Various cloud offerings may be available in the forensics service provider environment. Since forensic service providers base their settings on systems such as Azure and AWS, the question of the data’s geographical location plays an important role. Therefore, providers should be cautious when they have supporting resources outside the jurisdiction of GDPR.
Once we have clear instructions and the “data custodian” consent has been obtained, we can begin the collection. In most cases, getting a copy of the data is advisable to ensure defensibility and admissibility in court.
We, as forensic consultants, usually generate a complete image by taking a full copy of a hard drive bit by bit, with the potential of being able to restore deleted data. Or we take a more targeted approach, sometimes the perfect response to data privacy concerns.
In 2021, the available tools could omit specific data (for example, the “Pictures” folder). Furthermore, during a case assessment, specific file types and predefined areas (like data ranges or case-specific keywords) can be included or excluded during extraction.
We work towards the goal of judicial usability, which is typical for data anonymization during extraction. Here again, the Works Council could be the ultimate holder of the anonymized data custodian names and their sources.
In the following step, ingesting data for classical data processing, otherwise referred to as “indexing.” At this stage, we can identify relevant personal identification Information (PII), including data such as religion, ethnicity, and gender.
As a service provider, the data culling process is initially successful if we significantly reduce the amount of data that later ends up in a document review platform. For example, de-nesting, deduplication, email threading, and other targeted metadata cullings can reduce data volumes by up to 90% based on our methods and experience.
However, the most critical factor is the transfer of personal data within the 10% remains. Within the remaining 10%, there can be false positives—always remember, it is not uncommon for the other side, in U.S. proceedings, to demand the release of the entire document review population (the data uploaded into the review data pool).
So, how do we simultaneously balance time constraints and data protection concerns?
Stage 3: Hosting, Review, and Preparation of the Data
At Sandline, we mostly rely on “in-country” processing and hosting, along with pre-filtering, to definitively exclude data privacy-violating transfer to a third country. Our server farms in Germany, Taiwan, and the U.S. process data, or we resort to a mobile instance or a cloud node.
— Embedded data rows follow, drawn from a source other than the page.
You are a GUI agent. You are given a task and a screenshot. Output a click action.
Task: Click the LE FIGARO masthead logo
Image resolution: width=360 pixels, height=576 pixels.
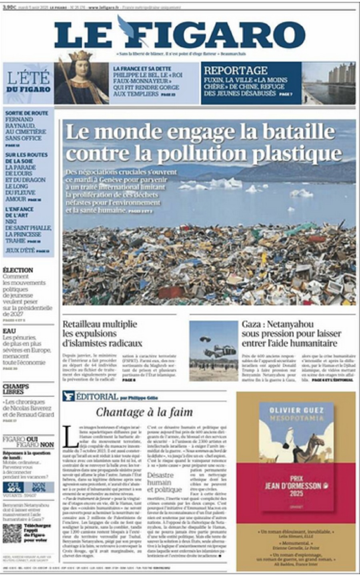point(180,34)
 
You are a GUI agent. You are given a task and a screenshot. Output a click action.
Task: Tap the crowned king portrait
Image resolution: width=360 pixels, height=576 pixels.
point(81,82)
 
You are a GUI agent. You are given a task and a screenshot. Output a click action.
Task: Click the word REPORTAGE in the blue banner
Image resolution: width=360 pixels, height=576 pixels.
point(236,70)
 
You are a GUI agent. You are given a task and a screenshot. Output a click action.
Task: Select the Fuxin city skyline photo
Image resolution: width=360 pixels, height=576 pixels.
point(328,83)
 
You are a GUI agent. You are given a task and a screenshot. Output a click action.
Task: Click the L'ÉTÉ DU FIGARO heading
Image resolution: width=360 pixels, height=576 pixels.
point(28,82)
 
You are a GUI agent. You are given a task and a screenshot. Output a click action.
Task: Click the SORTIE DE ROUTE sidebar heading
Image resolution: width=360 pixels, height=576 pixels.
point(26,113)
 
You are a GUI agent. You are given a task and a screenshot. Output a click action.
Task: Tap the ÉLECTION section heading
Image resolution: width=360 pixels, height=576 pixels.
point(18,270)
The objective is to keep the maximum amount of data in the country and allow legal departments and lawyers outside the jurisdiction to analyze it. In doing so, our clients could always leverage technologies such as automated redaction and predefined machine learning models to detect review genuineness.
We also approach many cases with a balanced mix of technology and human review. For example, we leverage advanced technologies for the benefit of the case—including budget and human thought—with data privacy safeguards in place to reduce false positives during the document review.
What does this ultimately mean to you and your eDiscovery landscape?
Suppose you plan to partner with an eDiscovery consultant. In that case, it’s essential to start working with them at the beginning, when many decisions and requirements may shift, such as priorities, options, scope, and, most importantly, the geography and content of the targeted data.
It also helps to have a partner who has worked closely with the Works Council for small, medium, or large-sized organizations. As we discussed, knowledge of Works Council interworkings is vital for success.
At Sandline, we provide the experience, solutions, and support to help legal teams confidently navigate the complicated world of global eDiscovery and provide clarity that will ultimately take your cases further.